Władze chińskie „zamknęły” Dału (chiń. Daofu) w prefekturze Kardze (chiń. Ganzi) prowincji Sichuan z powodu rosnącej liczby zarażonych „wuhańskim” koronawirusem COVID-19.
Według oficjalnych danych w Dału jest już 60 chorych (wyłącznie Tybetańczyków w wieku od 77 do trzech lat), co biorąc pod uwagę małą liczbę mieszkańców, czyni to miasteczko najgroźniejszym ogniskiem epidemii po epicentrum w Wuhanie. Nieoficjalne źródła informują o braku fachowego personelu, leków, masek i środków dezynfekujących w sześciu „wydzielonych szpitalach”, które „tylko udają prawdziwe kliniki i raczej ułatwiają zarażenie”.

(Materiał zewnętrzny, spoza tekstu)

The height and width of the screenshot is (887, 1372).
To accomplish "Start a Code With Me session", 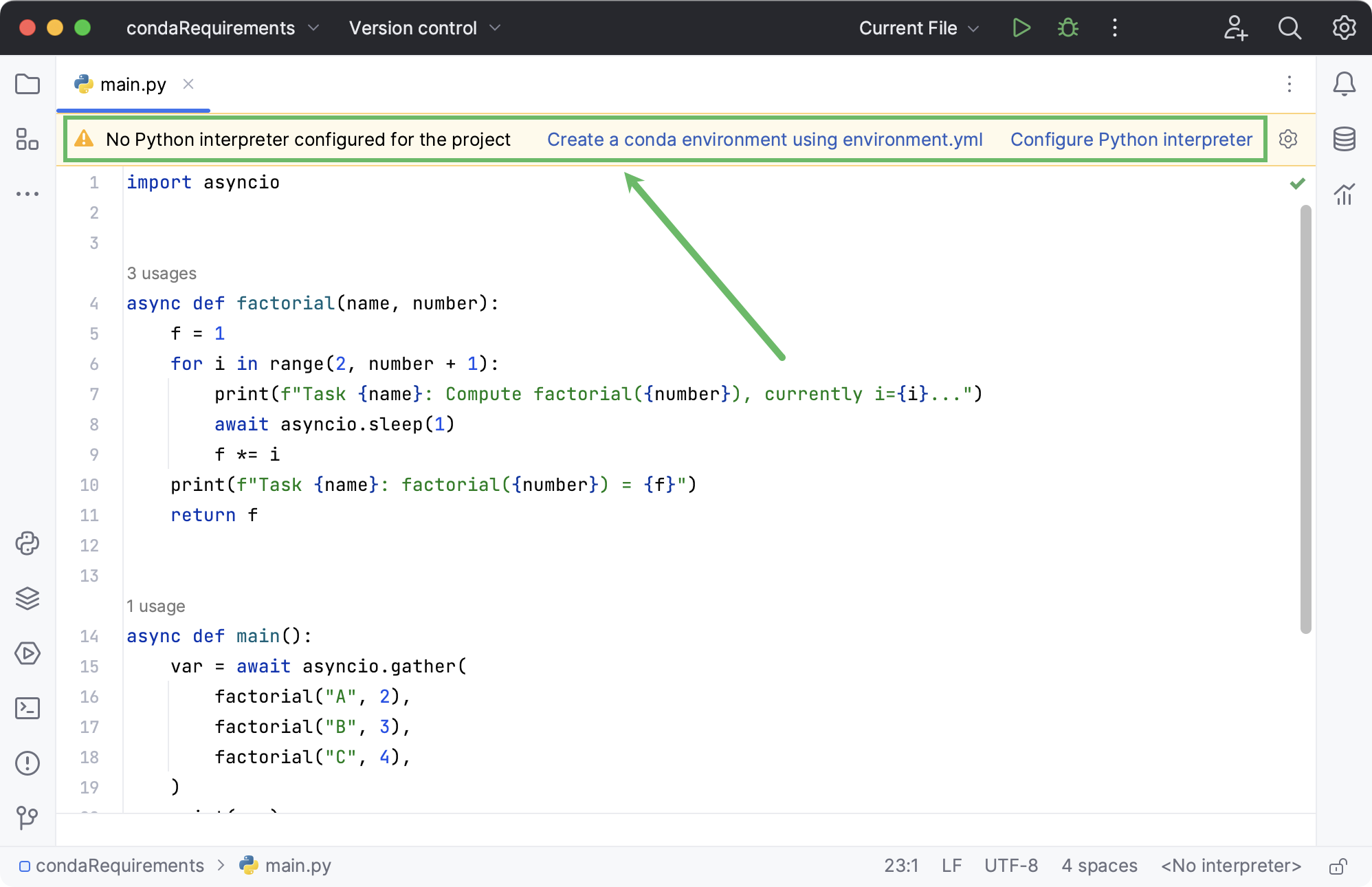I will point(1237,28).
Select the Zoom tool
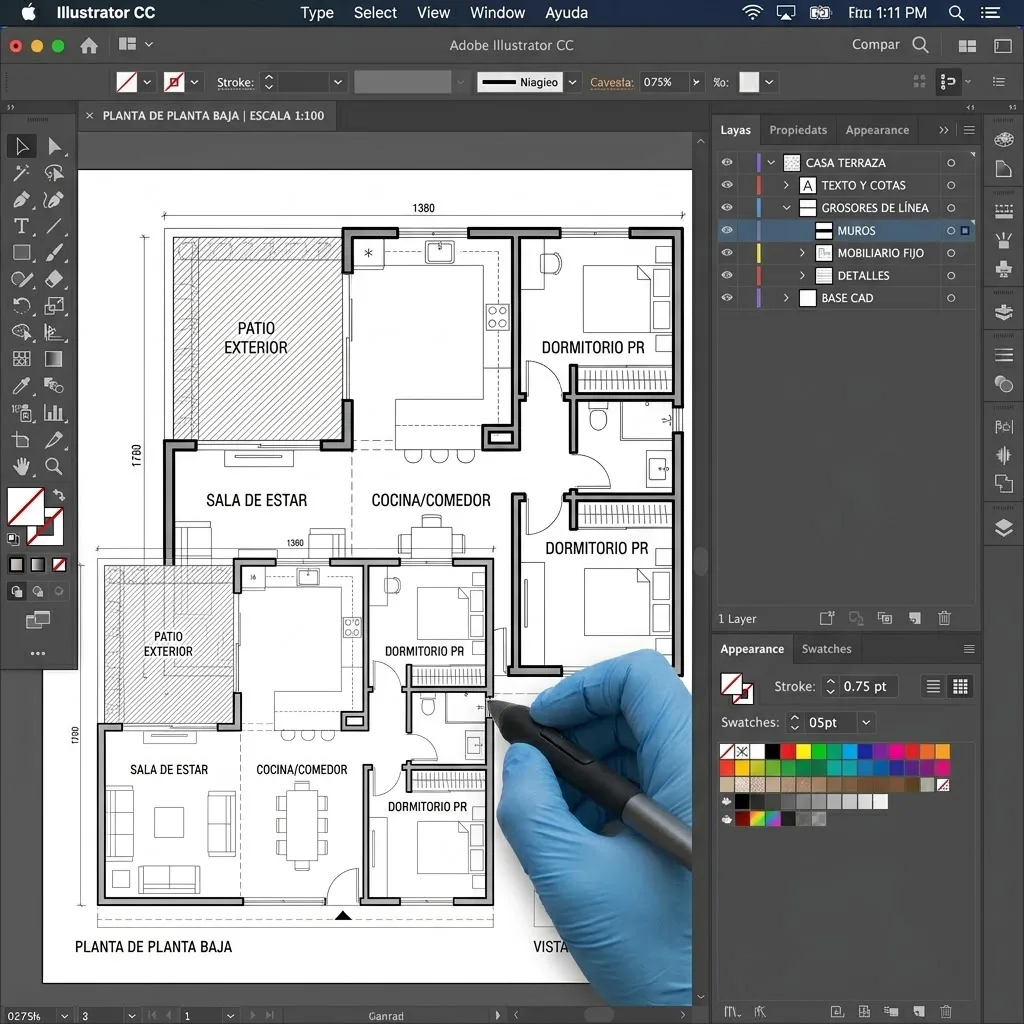Image resolution: width=1024 pixels, height=1024 pixels. (54, 467)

Władze publikują propagandowe filmiki – w których zarażeni mówią o lekkim przebiegu choroby i szybkim wracaniu do zdrowia w szpitalu okręgowych w Darcedo (chiń. Kangding) – oraz uspokajające komunikaty o wypisywaniu wyleczonych pacjentów.
Mnichów klasztoru Dału Njico przewieziono ze świątyni i „odizolowano w hotelu”, przedłużając kwarantannę, która początkowo miała trwać 14 dni.
Dału „zamknięto” 17 lutego, wystawiając posterunki na szosach.